"She Weeps Each Time You're Born" is hard to read, not because of any difficulty in the prose, which is a strange and unadorned, inspired sort of beautiful — unsurprising from a poet of Quan Barry's gifts. The novel is steeped in pain — also unsurprising, as it encompasses, in an intimate space, the sad history of Vietnam from the days of French Indochina through the tortured period of reunification, with forays into the dynastic and mythical realms. And that grim history is felt, with most of the story more conducted than told through the experience of a character who hears the dead.
Rabbit, born an orphan (yes, found on her dead "Little Mother's" body) in 1972, is immediately set in motion with an odd family of others displaced and damaged by war, among them another character touched by the book's magic — the silent Qui, who after a grotesque abortion suffered as a mere child at the hands of her grandmother copiously and endlessly produces breast milk. Which is, yes, very weird, and yet also somehow, like so much that's wrong with these stricken people, moving and lovely.
Indeed, the dark world of this novel is shot through with light — Qui's milk, her unnaturally fair skin, the blue flickering souls of the dead, the shimmering rivers and shining sea, the glimmering wings of an albino cormorant, the moonlight, the stars. On their last night together, Little Mother's lover, Tu, tells her, "we all carry this light inside us." The "fires like indigo stars twinkling on the mountainside" are "wandering ghosts." It is Rabbit's gift and misfortune to be privy to the stories of these ghosts, and through her we witness the ravages of the killing fields, the savagery of the war and the casual cruelty of those hardened by it.
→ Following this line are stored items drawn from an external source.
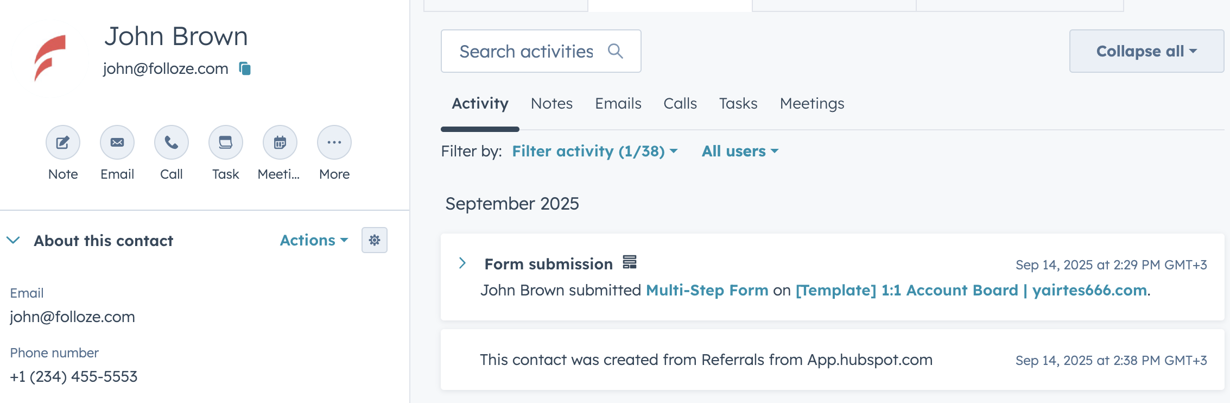Image resolution: width=1230 pixels, height=403 pixels.
Task: Click the Note pencil icon
Action: tap(63, 142)
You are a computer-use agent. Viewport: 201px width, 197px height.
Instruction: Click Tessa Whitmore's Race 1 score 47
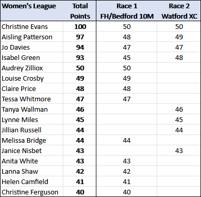pyautogui.click(x=127, y=99)
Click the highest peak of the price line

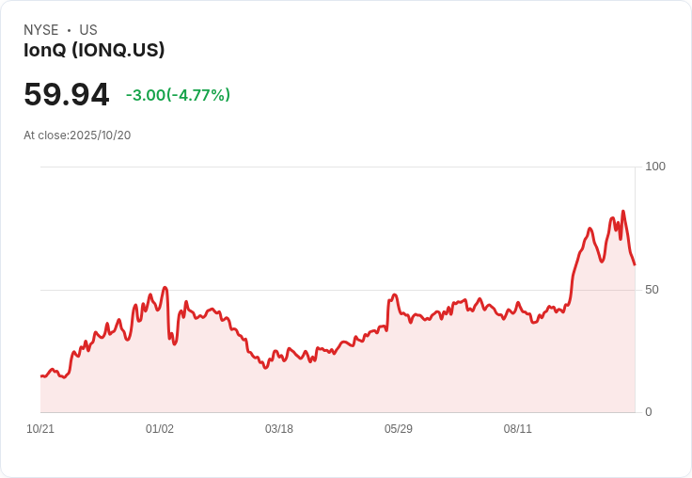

Through the touch of a dying grandmother, we also see the depredations of life on the rubber plantations of World War II. Through a visitor, we learn of a massacre in My Kan and of a time no kinder in the distant imperial past. In intervals voices speak to us, in poetry and song, children's rhymes, patriotic anthems and prayer. Again and again, we hear of The Lady, the thousand-armed goddess who, when she finally and for the only time appears to Rabbit, "arranges each of her hands in the fear-not position, five hundred palms blossoming skyward, the others pointing to the earth, Her hands radiating from Her body like the brilliance of a star."
We are told that one thing Rabbit hadn't considered when walking one deathly landscape was "the politics. Which stories the world is eager to bring into the light. Which stories it doesn't want told." The great beauty of Quan Barry's novel is in its transcendence of this impulse, its attention to all the stories, whose sum is not darkness but light, not death but life.